━━━ RECORD EXTRACTS ━━━
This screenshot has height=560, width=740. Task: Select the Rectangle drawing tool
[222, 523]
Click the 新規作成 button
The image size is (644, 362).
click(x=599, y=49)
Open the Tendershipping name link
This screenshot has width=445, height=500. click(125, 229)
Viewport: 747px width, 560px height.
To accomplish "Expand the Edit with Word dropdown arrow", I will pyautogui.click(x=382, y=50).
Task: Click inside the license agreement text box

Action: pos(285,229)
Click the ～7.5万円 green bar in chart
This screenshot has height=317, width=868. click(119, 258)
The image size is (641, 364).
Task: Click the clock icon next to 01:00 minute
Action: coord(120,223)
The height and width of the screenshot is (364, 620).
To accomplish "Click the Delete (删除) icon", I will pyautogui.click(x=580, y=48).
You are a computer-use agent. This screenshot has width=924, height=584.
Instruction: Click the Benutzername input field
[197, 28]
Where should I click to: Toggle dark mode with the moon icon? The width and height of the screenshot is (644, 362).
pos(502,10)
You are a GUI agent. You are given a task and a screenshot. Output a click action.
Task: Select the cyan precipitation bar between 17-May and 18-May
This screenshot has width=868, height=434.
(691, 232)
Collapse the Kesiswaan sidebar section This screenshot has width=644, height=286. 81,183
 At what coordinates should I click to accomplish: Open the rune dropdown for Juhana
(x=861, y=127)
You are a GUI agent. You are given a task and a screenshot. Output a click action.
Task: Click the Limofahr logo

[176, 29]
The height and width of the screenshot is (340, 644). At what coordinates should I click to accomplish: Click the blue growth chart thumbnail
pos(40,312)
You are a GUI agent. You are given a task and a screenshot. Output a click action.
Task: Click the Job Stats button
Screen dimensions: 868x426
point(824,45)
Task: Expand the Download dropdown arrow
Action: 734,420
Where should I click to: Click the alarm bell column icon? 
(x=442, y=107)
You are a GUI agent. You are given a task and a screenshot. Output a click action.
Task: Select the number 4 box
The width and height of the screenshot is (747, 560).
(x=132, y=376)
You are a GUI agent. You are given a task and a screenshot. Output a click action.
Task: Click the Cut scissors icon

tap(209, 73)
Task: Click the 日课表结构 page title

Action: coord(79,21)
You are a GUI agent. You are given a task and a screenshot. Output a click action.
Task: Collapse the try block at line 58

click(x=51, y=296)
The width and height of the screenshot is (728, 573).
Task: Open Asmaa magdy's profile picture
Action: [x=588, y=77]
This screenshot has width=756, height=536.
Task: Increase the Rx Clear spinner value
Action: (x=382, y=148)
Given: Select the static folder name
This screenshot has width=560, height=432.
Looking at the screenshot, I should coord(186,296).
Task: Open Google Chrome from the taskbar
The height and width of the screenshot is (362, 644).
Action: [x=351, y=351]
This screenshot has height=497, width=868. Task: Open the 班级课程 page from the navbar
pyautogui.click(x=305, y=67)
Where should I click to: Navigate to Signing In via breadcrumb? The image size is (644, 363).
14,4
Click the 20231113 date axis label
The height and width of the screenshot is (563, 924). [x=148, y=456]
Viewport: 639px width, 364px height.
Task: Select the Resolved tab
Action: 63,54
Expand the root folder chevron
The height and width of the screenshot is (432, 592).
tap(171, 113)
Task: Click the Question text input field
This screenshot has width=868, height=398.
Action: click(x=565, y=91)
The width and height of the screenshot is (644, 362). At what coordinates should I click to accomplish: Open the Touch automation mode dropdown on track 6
━━━
### YOUR ASSIGNMENT
Which lines above include "will"? Show each of them by copying it.

### RESPONSE AREA
To accomplish "Expand the Edit with Word dropdown arrow", I will pyautogui.click(x=382, y=50).
To accomplish "Click the Delete (删除) icon", I will pyautogui.click(x=580, y=48).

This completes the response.